Publié le par Jean-Etienne ZEN

Quel protectionnisme?
                                      Le bon sens à notre portée?
        En ces temps électoraux, la question, souvent mal posée, rebondit.
          Les débats sur le sujet sont rarement nuancés. Entre Sapir et Gréau, le fossé est apparent.
    Il ne s'agit pas, comme disait quelqu'un, d'opposer le Web et le Mur, l'ouverture tous azimuts et la fermeture soit disant protectrice, le grand large et repli, l'isolationnisme, mais de sortir d'abord du faux dilemme: protectionnisme ou pas.
     Il importe de mieux poser le problème, qui n'est pas qu'économique, dans une période historique donnée, dans un contexte précis d'échanges commerciaux. Le problème ne se posait pas sous A.Smith comme il se pose aujourd'hui.
     La mondialisation des échanges étant devenue ce qu'elle est, sous les directives de l'OMC, inspirées par'un libéralisme politiquement irréfléchi et les exigences des firmes transnationales, et est devenue objet de critique et de remise en question
     Certains pays semblent avoir compris la nécessité de renégocier des règles équitables pour éviter l'absurde struggle of live darwinienne planétaire souvent destructrice.
    L'idée d'un certain ou d'un «bon» protectionnisme fait son chemin, pour contrecarrer certains dogmes simplistes, éviter une désindustrialisation fatale dans certains secteurs et la baisse tendancielle des salaires et le développement rapide de la précarité, effets de dumping variés, ainsi que sa conséquence: la montée de revendications nationalistes exigeant une  fermeture des frontières, qui ne pourrait être que prémisse de déclin.

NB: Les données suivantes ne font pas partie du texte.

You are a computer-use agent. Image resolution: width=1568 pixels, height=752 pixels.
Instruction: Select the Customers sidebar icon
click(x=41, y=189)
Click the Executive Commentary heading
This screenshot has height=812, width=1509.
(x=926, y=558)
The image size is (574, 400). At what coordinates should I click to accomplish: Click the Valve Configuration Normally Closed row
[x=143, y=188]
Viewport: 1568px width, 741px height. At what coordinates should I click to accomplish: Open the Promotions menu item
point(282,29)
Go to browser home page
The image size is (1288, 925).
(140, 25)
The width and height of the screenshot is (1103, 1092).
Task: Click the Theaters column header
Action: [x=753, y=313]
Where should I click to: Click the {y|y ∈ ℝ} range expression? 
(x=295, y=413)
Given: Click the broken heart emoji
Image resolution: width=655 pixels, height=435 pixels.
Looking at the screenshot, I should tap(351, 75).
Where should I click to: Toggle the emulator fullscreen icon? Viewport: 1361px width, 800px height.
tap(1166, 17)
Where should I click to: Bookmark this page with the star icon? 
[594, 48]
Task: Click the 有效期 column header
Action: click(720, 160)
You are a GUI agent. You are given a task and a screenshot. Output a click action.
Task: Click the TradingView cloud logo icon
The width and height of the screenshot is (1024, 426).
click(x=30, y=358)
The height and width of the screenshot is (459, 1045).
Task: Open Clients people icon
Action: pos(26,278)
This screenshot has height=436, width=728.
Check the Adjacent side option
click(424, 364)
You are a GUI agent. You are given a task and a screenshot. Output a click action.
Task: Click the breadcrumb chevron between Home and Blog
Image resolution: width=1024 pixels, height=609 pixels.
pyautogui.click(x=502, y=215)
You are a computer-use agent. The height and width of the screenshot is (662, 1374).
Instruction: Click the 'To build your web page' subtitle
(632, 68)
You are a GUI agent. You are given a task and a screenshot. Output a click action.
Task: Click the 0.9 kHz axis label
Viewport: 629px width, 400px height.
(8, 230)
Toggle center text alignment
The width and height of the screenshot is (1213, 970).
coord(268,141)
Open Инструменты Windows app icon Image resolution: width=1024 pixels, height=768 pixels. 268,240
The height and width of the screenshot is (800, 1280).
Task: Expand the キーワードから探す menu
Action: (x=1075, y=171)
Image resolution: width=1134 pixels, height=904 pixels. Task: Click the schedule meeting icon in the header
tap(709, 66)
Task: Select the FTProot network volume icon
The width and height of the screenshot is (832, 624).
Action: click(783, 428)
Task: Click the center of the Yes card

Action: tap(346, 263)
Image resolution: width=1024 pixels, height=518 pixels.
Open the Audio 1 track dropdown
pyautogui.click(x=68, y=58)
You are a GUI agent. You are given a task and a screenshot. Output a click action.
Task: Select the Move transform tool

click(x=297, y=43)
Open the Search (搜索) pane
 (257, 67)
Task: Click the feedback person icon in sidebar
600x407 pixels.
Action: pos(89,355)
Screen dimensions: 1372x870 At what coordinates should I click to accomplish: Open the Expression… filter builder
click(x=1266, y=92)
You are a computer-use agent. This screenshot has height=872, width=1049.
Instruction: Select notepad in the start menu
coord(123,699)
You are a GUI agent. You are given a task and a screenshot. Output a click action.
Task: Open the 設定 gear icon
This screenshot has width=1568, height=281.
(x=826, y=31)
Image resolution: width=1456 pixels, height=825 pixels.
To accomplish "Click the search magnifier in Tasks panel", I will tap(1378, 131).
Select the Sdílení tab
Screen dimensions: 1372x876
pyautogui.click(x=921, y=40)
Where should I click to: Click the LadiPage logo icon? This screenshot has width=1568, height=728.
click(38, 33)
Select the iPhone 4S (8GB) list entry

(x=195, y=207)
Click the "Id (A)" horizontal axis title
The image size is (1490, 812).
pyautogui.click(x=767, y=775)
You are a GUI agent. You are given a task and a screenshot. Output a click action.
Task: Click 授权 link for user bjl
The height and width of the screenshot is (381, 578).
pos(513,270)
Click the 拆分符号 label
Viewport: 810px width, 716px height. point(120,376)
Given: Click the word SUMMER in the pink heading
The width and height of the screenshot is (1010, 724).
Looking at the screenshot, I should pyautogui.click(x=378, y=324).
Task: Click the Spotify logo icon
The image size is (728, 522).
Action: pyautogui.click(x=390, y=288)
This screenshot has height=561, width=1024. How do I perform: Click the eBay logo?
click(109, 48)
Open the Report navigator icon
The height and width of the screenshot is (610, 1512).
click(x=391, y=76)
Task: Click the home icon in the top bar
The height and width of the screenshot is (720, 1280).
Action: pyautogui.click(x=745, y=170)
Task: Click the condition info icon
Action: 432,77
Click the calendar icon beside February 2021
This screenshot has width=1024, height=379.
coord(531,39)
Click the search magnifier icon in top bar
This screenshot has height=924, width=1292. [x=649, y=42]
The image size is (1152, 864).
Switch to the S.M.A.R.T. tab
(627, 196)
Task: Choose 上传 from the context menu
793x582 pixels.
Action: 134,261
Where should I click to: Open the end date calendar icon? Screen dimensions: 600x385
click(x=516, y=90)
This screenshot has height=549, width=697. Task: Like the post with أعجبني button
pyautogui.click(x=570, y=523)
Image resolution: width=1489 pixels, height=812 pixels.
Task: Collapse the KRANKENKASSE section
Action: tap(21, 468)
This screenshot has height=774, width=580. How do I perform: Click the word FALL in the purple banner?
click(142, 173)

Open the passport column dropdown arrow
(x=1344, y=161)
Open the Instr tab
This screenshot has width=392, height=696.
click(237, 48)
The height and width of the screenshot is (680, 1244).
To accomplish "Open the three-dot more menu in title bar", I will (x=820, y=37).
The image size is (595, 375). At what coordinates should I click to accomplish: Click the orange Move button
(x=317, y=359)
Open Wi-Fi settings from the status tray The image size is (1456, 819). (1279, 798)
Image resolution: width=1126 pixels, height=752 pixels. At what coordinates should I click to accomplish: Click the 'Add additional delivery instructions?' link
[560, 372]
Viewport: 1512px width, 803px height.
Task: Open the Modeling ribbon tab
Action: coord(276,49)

     Quel protectionnisme? Uprotectionisùe raisonné en quelque sorte, et si possible négocié, nonobstant le bon Mr Lamyqui a quelques difficultés à passer des paroles aux actes..
    Tout est question de dosage et d'opportunité
        Un peu sur le modèle de la Suisse, ou de la Norvège, mais en y intégrant la dimension européenne, revue et corrigée dans sa politique économique, fidèle à ses principes initiaux.
     Ce qui supposerait une certaine souveraineté retrouvée et des institutions politique de poids.
         Un protectionnisme européen assumé, qui fait son chemin. Trop lentement.
  Les Etats-Unis n'ont pas attendu Donald Trump pour en faire, malgré leurs déclarations et les croyances à ce sujet.
   Un protectionnisme raisonnable et pacifié, car la concurrence sans freins n'est pas la meilleure voie pour générer l'absence de conflits, comme on le voit aujourd'hui. .
     Le protectionisme est en train de redevenir une idée neuve, comme l'avait vu feu Maurice Allais.
      "Certains prétendent expliquer la cassure de 1974 par le choc pétrolier, ou par les incidences des Accords de Grenelle en mai 1968, ou par le remplacement du SMIG par le SMIC. Mais en fait, une seule cause peut et doit être considérée comme le facteur majeur et déterminant des différences constatées entre avant 1974 et après 1974 : la libéralisation des échanges extérieurs par l’Organisation de Bruxelles.   Dans un tel contexte, plus les minima de salaires sont élevés, et plus les importations en provenance des pays à bas salaires sont favorisées. Or, ces pays représentent aujourd’hui des milliards d’hommes. Leur compétition dans un monde de libre-échange ne peut qu’entraîner, inexorablement, dans les pays développés, un nivellement des salaires vers le bas et une explosion du sous-emploi.   Cette opinion relève du sens commun, et elle apparaîtra aux lecteurs comme une banalité. Mais il n’y a pire aveugle que celui qui ne veut pas voir. Il n’y a pire sourd que celui qui ne veut pas entendre. Et tel semble bien, aujourd’hui, le comportement des dirigeants – politiques, économiques, médiatiques : ils ne veulent ni voir ni entendre."